*REQUIRED ACTION*. Each entry should be quoted word for word, including every mark of punctuation.
--- START ---
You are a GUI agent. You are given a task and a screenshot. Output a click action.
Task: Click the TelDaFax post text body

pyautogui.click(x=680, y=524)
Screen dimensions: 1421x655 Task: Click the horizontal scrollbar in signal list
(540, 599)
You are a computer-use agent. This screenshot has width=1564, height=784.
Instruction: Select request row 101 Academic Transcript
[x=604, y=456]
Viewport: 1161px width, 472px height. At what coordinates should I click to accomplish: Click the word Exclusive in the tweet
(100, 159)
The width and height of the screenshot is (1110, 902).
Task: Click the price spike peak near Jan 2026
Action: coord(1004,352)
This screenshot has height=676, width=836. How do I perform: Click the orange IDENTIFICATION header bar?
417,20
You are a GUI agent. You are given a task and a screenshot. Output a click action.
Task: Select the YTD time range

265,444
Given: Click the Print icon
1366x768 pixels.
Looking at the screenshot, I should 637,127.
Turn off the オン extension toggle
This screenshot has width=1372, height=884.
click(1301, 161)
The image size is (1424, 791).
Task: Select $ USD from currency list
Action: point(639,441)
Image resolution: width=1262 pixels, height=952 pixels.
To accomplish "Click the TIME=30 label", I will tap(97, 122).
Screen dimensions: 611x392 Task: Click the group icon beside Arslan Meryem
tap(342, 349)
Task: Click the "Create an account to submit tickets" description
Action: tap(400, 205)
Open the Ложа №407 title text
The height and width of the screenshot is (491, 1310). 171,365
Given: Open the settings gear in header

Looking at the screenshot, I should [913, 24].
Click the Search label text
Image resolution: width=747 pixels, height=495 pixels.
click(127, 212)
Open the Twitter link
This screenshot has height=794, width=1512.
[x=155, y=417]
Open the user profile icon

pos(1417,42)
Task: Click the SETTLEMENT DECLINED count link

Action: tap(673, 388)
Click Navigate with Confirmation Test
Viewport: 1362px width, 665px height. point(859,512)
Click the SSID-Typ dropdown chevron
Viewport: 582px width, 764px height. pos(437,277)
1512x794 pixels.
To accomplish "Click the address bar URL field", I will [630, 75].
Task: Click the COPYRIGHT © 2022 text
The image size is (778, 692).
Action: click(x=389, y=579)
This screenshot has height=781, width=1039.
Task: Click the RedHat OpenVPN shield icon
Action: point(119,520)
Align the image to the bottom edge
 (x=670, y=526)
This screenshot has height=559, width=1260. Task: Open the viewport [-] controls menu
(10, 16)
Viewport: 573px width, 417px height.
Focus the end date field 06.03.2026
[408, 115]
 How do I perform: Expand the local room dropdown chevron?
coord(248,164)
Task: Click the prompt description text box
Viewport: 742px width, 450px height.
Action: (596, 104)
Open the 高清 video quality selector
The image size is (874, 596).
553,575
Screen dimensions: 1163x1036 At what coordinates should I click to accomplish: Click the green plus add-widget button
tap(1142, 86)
--- END ---
*EXERCISE ANSWER*.
You are a GUI agent. You are given a task and a screenshot. Output a click action.
Task: Click the TelDaFax post text body

pyautogui.click(x=680, y=524)
Screen dimensions: 1421x655 Task: Click the horizontal scrollbar in signal list
(540, 599)
You are a computer-use agent. This screenshot has width=1564, height=784.
Instruction: Select request row 101 Academic Transcript
[x=604, y=456]
Viewport: 1161px width, 472px height. At what coordinates should I click to accomplish: Click the word Exclusive in the tweet
(100, 159)
The width and height of the screenshot is (1110, 902).
Task: Click the price spike peak near Jan 2026
Action: coord(1004,352)
This screenshot has height=676, width=836. How do I perform: Click the orange IDENTIFICATION header bar?
417,20
You are a GUI agent. You are given a task and a screenshot. Output a click action.
Task: Select the YTD time range

265,444
Given: Click the Print icon
1366x768 pixels.
Looking at the screenshot, I should 637,127.
Turn off the オン extension toggle
This screenshot has width=1372, height=884.
click(1301, 161)
The image size is (1424, 791).
Task: Select $ USD from currency list
Action: point(639,441)
Image resolution: width=1262 pixels, height=952 pixels.
To accomplish "Click the TIME=30 label", I will tap(97, 122).
Screen dimensions: 611x392 Task: Click the group icon beside Arslan Meryem
tap(342, 349)
Task: Click the "Create an account to submit tickets" description
Action: tap(400, 205)
Open the Ложа №407 title text
The height and width of the screenshot is (491, 1310). 171,365
Given: Open the settings gear in header

Looking at the screenshot, I should [913, 24].
Click the Search label text
Image resolution: width=747 pixels, height=495 pixels.
click(127, 212)
Open the Twitter link
This screenshot has height=794, width=1512.
[x=155, y=417]
Open the user profile icon

pos(1417,42)
Task: Click the SETTLEMENT DECLINED count link

Action: tap(673, 388)
Click Navigate with Confirmation Test
Viewport: 1362px width, 665px height. point(859,512)
Click the SSID-Typ dropdown chevron
Viewport: 582px width, 764px height. pos(437,277)
1512x794 pixels.
To accomplish "Click the address bar URL field", I will [630, 75].
Task: Click the COPYRIGHT © 2022 text
The image size is (778, 692).
Action: click(x=389, y=579)
This screenshot has height=781, width=1039.
Task: Click the RedHat OpenVPN shield icon
Action: point(119,520)
Align the image to the bottom edge
 (x=670, y=526)
This screenshot has height=559, width=1260. Task: Open the viewport [-] controls menu
(10, 16)
Viewport: 573px width, 417px height.
Focus the end date field 06.03.2026
[408, 115]
 How do I perform: Expand the local room dropdown chevron?
coord(248,164)
Task: Click the prompt description text box
Viewport: 742px width, 450px height.
Action: (596, 104)
Open the 高清 video quality selector
The image size is (874, 596).
553,575
Screen dimensions: 1163x1036 At what coordinates should I click to accomplish: Click the green plus add-widget button
tap(1142, 86)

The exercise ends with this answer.